La proyección debe entenderse como una estimación de la RMF y no como una cifra oficial de pérdidas confirmadas. Aun así, ilustra la alta interdependencia entre una ensambladora y las empresas que proveen componentes, transporte, mantenimiento, alimentación, seguridad, comercio y otros servicios. En economías industriales, la afectación de una planta no se limita a su plantilla directa: puede alterar pedidos, turnos, contratos temporales y consumo en las comunidades cercanas.
Esquivel Ruiseco también estimó que cada puesto de trabajo impactado podría repercutir en promedio sobre 3.4 integrantes de una familia. Con esa referencia, la pérdida de entre 3 mil 930 y 4 mil empleos tendría un efecto potencial sobre alrededor de 13 mil personas. El indicador busca dimensionar la dependencia de los hogares respecto de los ingresos laborales, aunque la afectación real puede variar según el número de perceptores de ingreso, redes familiares y alternativas de empleo disponibles.

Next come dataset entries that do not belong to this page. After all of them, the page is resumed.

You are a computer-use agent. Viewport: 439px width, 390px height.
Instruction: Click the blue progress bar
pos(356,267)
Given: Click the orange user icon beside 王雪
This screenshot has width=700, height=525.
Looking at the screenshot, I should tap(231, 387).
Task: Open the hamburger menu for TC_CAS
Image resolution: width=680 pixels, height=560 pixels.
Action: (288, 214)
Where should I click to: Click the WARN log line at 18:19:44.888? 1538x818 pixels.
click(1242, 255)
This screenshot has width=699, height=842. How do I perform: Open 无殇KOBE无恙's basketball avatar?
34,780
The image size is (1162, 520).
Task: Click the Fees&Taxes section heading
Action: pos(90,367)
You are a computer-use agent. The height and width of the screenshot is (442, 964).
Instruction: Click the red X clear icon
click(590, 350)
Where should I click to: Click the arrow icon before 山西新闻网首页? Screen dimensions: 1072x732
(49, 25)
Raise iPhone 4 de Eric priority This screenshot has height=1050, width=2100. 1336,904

La negociación enfrenta intereses legítimos y límites distintos
El debate ocurre mientras el gobierno estatal ha respaldado el acuerdo alcanzado entre Volkswagen y el sindicato y ha llamado a los trabajadores a votar de manera informada sobre la propuesta. Esa postura sitúa la decisión formal en manos de la base sindical, conforme a los mecanismos de legitimación que rigen las revisiones contractuales. Para los trabajadores, la negociación salarial está vinculada con la recuperación del poder adquisitivo y con la necesidad de que las remuneraciones respondan al costo de vida.
Desde la óptica empresarial expuesta por la RMF, el reto consiste en evitar que un acuerdo de una compañía de gran tamaño sea interpretado como una obligación financiera general para negocios con una estructura distinta. La tensión entre salarios suficientes y viabilidad operativa no se resuelve con una misma fórmula para todos los sectores. Las empresas más pequeñas enfrentan una exposición mayor cuando aumentan simultáneamente los costos laborales y los gastos de operación, especialmente si dependen de contratos con precios fijados con anticipación.
El caso de Volkswagen también evidencia la necesidad de analizar la cadena productiva en conjunto. Un incremento salarial puede fortalecer el ingreso de los trabajadores y el consumo local, pero su sostenibilidad depende de la productividad, de la demanda de vehículos, de los compromisos comerciales y de la capacidad de los proveedores para absorber o negociar nuevos costos. La advertencia de la RMF coloca esos factores sobre la mesa, mientras la definición contractual determinará el alcance inmediato del acuerdo y su peso como referencia para futuras negociaciones en Puebla.